▶ JOB: Write out the entries again, replacing each "GUI agent" with "screen agent" and leaving everything else unchanged.

▶ DATASET ROWS:
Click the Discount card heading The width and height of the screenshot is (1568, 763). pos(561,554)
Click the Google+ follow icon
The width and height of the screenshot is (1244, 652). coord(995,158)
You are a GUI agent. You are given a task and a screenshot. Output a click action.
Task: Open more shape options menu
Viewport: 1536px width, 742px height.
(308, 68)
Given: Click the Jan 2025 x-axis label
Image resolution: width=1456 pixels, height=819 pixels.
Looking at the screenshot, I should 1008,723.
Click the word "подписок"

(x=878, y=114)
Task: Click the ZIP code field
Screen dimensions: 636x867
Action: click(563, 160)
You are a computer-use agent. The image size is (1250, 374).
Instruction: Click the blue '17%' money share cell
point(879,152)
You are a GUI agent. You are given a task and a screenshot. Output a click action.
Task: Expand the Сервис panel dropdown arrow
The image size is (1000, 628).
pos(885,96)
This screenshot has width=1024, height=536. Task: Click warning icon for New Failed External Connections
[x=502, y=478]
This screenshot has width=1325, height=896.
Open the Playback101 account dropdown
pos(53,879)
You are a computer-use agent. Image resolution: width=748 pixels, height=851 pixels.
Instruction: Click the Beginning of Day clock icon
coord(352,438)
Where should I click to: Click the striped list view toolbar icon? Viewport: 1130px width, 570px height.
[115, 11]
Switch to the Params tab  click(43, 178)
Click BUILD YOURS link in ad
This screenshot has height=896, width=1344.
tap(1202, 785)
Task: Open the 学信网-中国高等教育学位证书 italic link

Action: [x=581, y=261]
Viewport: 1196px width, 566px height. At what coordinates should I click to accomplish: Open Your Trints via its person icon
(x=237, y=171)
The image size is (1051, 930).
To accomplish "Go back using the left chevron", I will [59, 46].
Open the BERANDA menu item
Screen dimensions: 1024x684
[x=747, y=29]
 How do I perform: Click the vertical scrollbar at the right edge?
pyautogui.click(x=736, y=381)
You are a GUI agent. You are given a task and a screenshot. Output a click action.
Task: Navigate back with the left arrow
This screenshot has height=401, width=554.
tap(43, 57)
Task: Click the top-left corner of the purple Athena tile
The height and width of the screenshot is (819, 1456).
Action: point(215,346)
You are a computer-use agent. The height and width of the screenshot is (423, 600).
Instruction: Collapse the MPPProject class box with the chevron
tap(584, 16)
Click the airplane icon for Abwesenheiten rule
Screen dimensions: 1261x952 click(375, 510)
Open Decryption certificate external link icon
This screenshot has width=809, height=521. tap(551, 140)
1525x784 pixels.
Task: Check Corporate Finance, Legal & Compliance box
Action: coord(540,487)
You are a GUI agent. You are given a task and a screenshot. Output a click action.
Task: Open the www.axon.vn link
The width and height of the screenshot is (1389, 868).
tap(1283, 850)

▶ RIGHT ANSWER:
Click the Discount card heading The width and height of the screenshot is (1568, 763). pos(561,554)
Click the Google+ follow icon
The width and height of the screenshot is (1244, 652). coord(995,158)
You are a screen agent. You are given a task and a screenshot. Output a click action.
Task: Open more shape options menu
Viewport: 1536px width, 742px height.
(308, 68)
Given: Click the Jan 2025 x-axis label
Image resolution: width=1456 pixels, height=819 pixels.
Looking at the screenshot, I should 1008,723.
Click the word "подписок"

(x=878, y=114)
Task: Click the ZIP code field
Screen dimensions: 636x867
Action: click(563, 160)
You are a computer-use agent. The image size is (1250, 374).
Instruction: Click the blue '17%' money share cell
point(879,152)
You are a screen agent. You are given a task and a screenshot. Output a click action.
Task: Expand the Сервис panel dropdown arrow
The image size is (1000, 628).
pos(885,96)
This screenshot has width=1024, height=536. Task: Click warning icon for New Failed External Connections
[x=502, y=478]
This screenshot has width=1325, height=896.
Open the Playback101 account dropdown
pos(53,879)
You are a computer-use agent. Image resolution: width=748 pixels, height=851 pixels.
Instruction: Click the Beginning of Day clock icon
coord(352,438)
Where should I click to: Click the striped list view toolbar icon? Viewport: 1130px width, 570px height.
[115, 11]
Switch to the Params tab  click(43, 178)
Click BUILD YOURS link in ad
This screenshot has height=896, width=1344.
tap(1202, 785)
Task: Open the 学信网-中国高等教育学位证书 italic link

Action: [x=581, y=261]
Viewport: 1196px width, 566px height. At what coordinates should I click to accomplish: Open Your Trints via its person icon
(x=237, y=171)
The image size is (1051, 930).
To accomplish "Go back using the left chevron", I will [59, 46].
Open the BERANDA menu item
Screen dimensions: 1024x684
[x=747, y=29]
 How do I perform: Click the vertical scrollbar at the right edge?
pyautogui.click(x=736, y=381)
You are a screen agent. You are given a task and a screenshot. Output a click action.
Task: Navigate back with the left arrow
This screenshot has height=401, width=554.
tap(43, 57)
Task: Click the top-left corner of the purple Athena tile
The height and width of the screenshot is (819, 1456).
Action: point(215,346)
You are a computer-use agent. The height and width of the screenshot is (423, 600).
Instruction: Collapse the MPPProject class box with the chevron
tap(584, 16)
Click the airplane icon for Abwesenheiten rule
Screen dimensions: 1261x952 click(375, 510)
Open Decryption certificate external link icon
This screenshot has width=809, height=521. tap(551, 140)
1525x784 pixels.
Task: Check Corporate Finance, Legal & Compliance box
Action: coord(540,487)
You are a screen agent. You are given a task and a screenshot. Output a click action.
Task: Open the www.axon.vn link
The width and height of the screenshot is (1389, 868).
tap(1283, 850)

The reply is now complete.